INTRODUCTION
Colony size is related to several aspects of life history strategies in social insects, such as colony efficiency, division of labor, social interactions, task partitioning and reproduction (Oster and Wilson 1978; Anderson & Ratnieks 1999; Bourke 1999; Strohm and Bordon-Hauser 2003; Dornhaus et al. 2006; Hou et al. 2010; Fewell & Harrison 2016). Eusocial hymenopterans (bees, ants, wasps) live in colonies of variable size that are considered as “superorganisms” (Holldobler and Wilson 2009), in which each individual (i.e., unit, “cell”) cooperates for the survival and reproductive success of the major unit (i.e., colony, the “organism”). Therefore, colony size is linked to their life history and influences several aspects of collective organization (Gillooly et al. 2010; Dornhaus et al. 2012).
Alongside with honeybees (Apini), stingless bees (Meliponini) are advanced eusocial bees, which live in perennial colonies and possess a great diversity of nesting habits and life-history traits (Roubik 2006; Grüter 2020). They have a pantropical distribution (Michener 2013), and their colonies are generally composed of a single queen, hundreds to thousands of workers, and dozens to hundreds of males (Roubik 2006), with populations ranging from a few hundred to over a hundred thousand individuals (Wille and Michener 1973; Wille 1983; Grüter 2020). However, for most stingless bee species (417 species in the Neotropical region and 244 in Brazil; Pedro 2014), empirical data on colony size is scarce or absent, with the notable exception of Trigona spinipes(Fabricius, 1793), for which a recent study (Valadares et al. 2021) provided robust measurements and estimates and for Melipona rufiventris and M. seminigra (Roubik & Peralta, 1983). Where authors have provided estimates, in most cases, there is often no mention about the methods used (Lindauer and Kerr 1960; Wille and Michener 1973; Michener 1974; Wille 1983; Kerr et al. 2001), and in the handful of studies that present formulae for estimating colony size, there is no attempt to validate estimates using empirical data (i.e. counting number of individuals in studied colonies) (Ihering 1930; Aidar 1996). Moreover, these formulae are often based on single species, leaving uncertainty over their applicability to other species.

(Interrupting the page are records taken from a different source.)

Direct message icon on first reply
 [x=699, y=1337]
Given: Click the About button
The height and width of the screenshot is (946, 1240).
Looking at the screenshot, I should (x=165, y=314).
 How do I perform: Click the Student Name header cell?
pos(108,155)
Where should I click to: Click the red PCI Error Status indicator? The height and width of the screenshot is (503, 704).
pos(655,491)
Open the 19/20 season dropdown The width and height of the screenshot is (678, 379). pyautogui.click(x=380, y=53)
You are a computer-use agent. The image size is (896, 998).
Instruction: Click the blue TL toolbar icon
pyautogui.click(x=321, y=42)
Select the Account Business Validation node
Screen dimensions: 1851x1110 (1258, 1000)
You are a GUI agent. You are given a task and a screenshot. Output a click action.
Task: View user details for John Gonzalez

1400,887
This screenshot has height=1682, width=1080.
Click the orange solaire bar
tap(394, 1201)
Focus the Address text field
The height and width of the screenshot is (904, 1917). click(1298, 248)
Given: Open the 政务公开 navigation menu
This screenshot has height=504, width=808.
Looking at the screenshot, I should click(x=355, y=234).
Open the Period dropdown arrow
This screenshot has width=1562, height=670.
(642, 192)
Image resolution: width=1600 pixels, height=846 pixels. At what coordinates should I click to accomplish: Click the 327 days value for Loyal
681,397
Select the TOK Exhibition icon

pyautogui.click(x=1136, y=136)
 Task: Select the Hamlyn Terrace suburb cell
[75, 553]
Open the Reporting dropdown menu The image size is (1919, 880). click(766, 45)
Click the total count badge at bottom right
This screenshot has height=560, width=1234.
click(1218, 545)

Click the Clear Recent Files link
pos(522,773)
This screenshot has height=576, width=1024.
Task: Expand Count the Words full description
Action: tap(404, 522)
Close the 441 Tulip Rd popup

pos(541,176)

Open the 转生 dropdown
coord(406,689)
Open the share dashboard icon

Several biological parameters (e.g., the number of immature bees, external activity, life expectancy of individuals, egg laying rate, size of brood combs, colony weight) are related to the number of individuals present in a colony. Therefore, they can be used as proxies to estimate the size of the colonies (DeGrandi-Hoffman et al. 1989; Malham et al. 2013; Duarte et al. 2016; Roldão -Bordoni et al. 2018). However, some of these parameters involve highly invasive sampling methods, in some cases provoking the death of sampled colonies (Delaplane et al. 2013). For this reason, the main aim of this study was to understand how some of these parameters relate to colony size and their viability as proxy measures of colony size.
Stingless bees are essential pollinators of many crops (Giannini et al. 2020). Therefore, knowledge on colony size is important for their use in crop pollination and for better management practices in meliponiculture (Jaffé et al. 2015). Thus, the main objectives of this study were: (i) to measure the colony size (number of adult bees) of five Amazonian stingless bee species and (ii) to determine biological parameters of colonies (number of immature bees, egg laying rate, external activity, food stocks) that covary with colony size.